The U.S.-China trade war pushed JFE to confront this problem. Even as a slowing global economy eroded demand for steel products, China -- which produces half the world's crude steel -- cranked up output at an accelerating pace.
With steel prices sinking and material costs surging, the Japanese company decided to scale back the lower-margin Kanagawa side of the eastern works.
These tough circumstances also spurred structural reform at Nippon Steel, which last month announced the closure of its Hiroshima Prefecture steelworks and a furnace at its Wakayama Prefecture works, lowering the company's domestic crude steel capacity by about 10%. These moves were revealed alongside a revised forecast predicting a record 440 billion yen loss for fiscal 2019.
Japan's steel industry had 30% too much capacity as of last year, by one estimate. The cuts by JFE and Nippon Steel amount to more than 20% of total capacity.
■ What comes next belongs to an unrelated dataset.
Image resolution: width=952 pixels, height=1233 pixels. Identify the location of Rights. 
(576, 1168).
The coronavirus pandemic has made the industry's outlook even grimmer. Japanese blast furnace operators, including Nippon Steel and JFE, export about 40% of what they produce. With customers such as Toyota Motor shutting factories, steep cuts to crude steel production look likely.
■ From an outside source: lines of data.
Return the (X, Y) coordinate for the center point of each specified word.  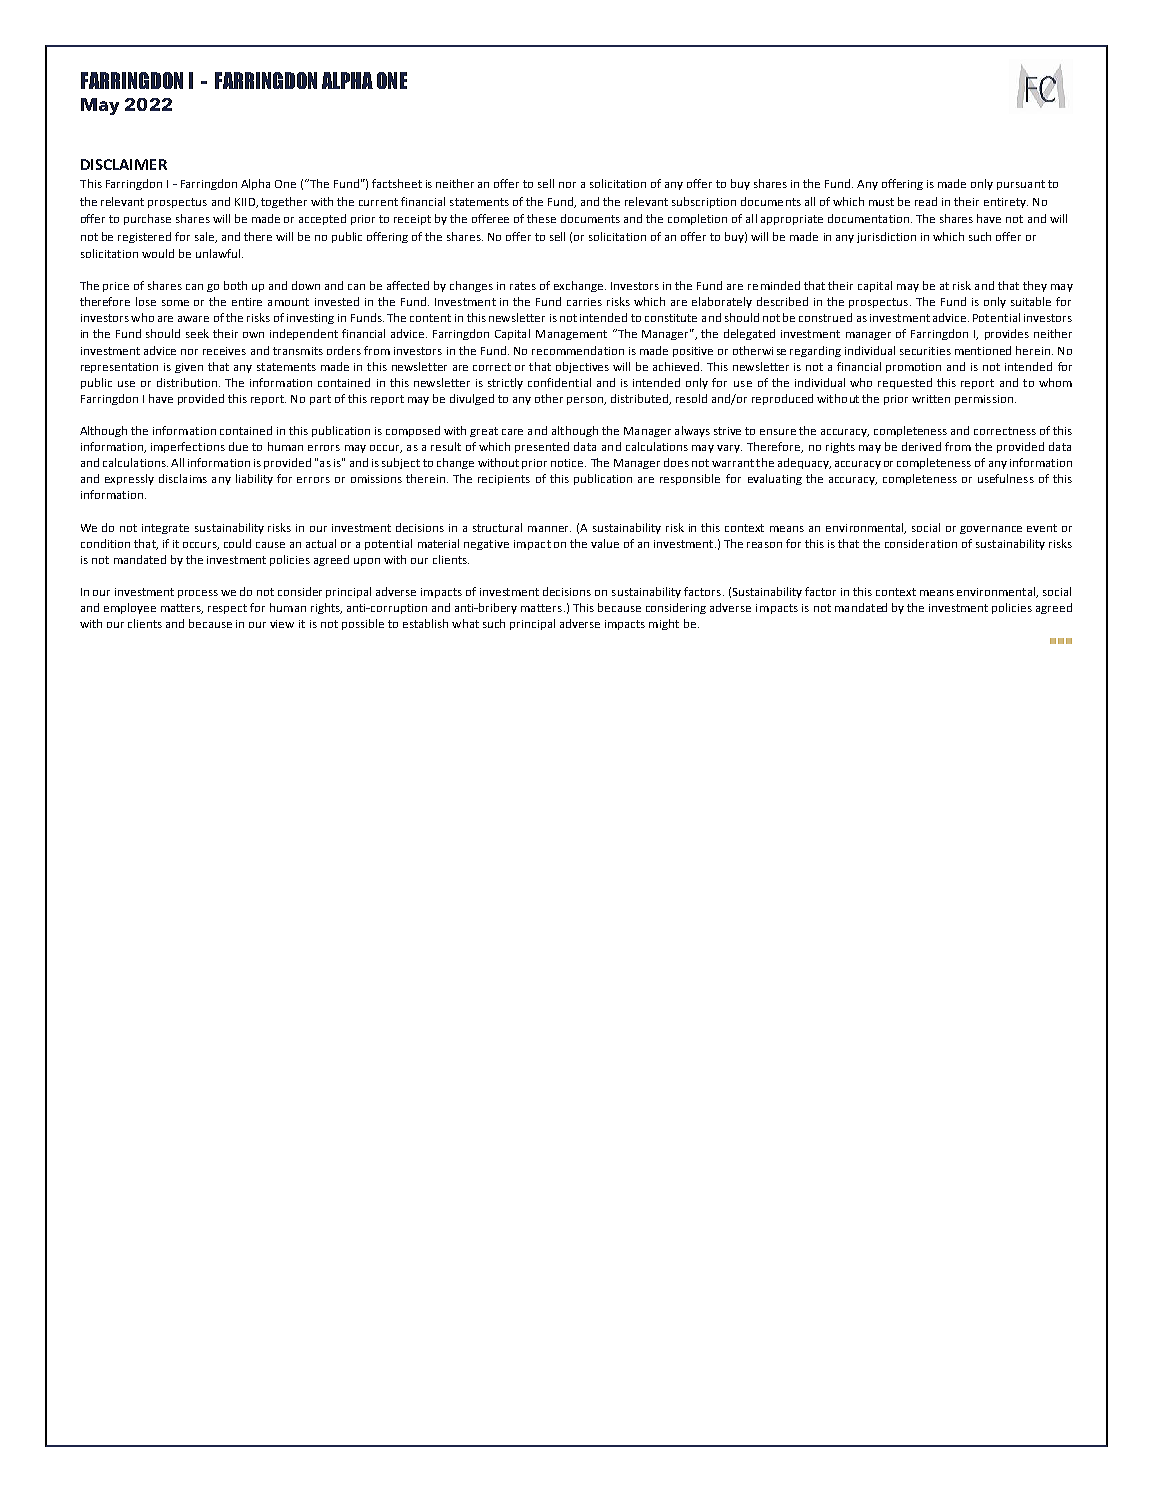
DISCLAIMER (124, 164)
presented (542, 447)
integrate (165, 529)
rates (523, 286)
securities (925, 351)
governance (991, 530)
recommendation (578, 350)
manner (549, 529)
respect (227, 609)
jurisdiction (886, 237)
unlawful (219, 253)
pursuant (1021, 185)
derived (921, 446)
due (238, 446)
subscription (704, 202)
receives (224, 351)
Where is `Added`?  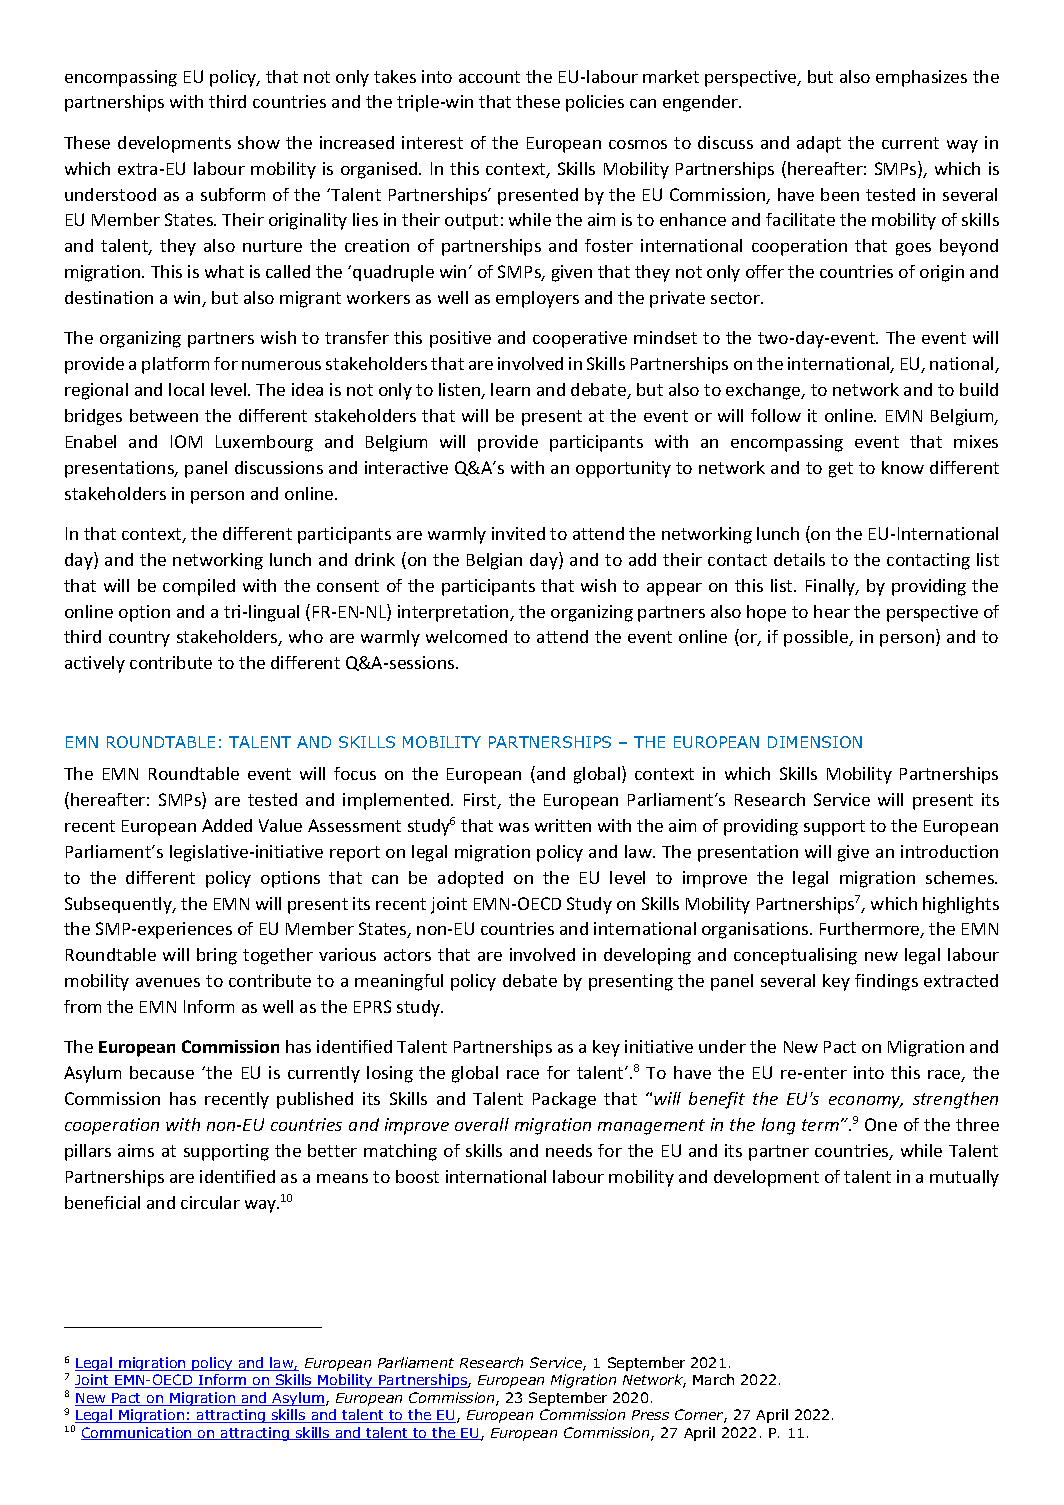 Added is located at coordinates (227, 825).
Though JFE's Kitano said "the coronavirus was not the deciding factor in this structural reform," he noted that temporarily shutting other blast furnaces remains an option if demand declines further.
"We can't predict how much the coronavirus shock will reduce crude steel output," said Atsushi Yamaguchi, senior analyst at SMBC Nikko Securities. "If automobile production stays depressed for a year or so, annual crude steel output could fall by as much as half."
Nippon Steel and JFE could signal a much wider trend.
"The coronavirus is exposing weaknesses like excess capacity across a wide range of industries," a steel industry insider said. "Restructuring will probably ramp up not only in steel, but also in areas such as shipbuilding and chemicals."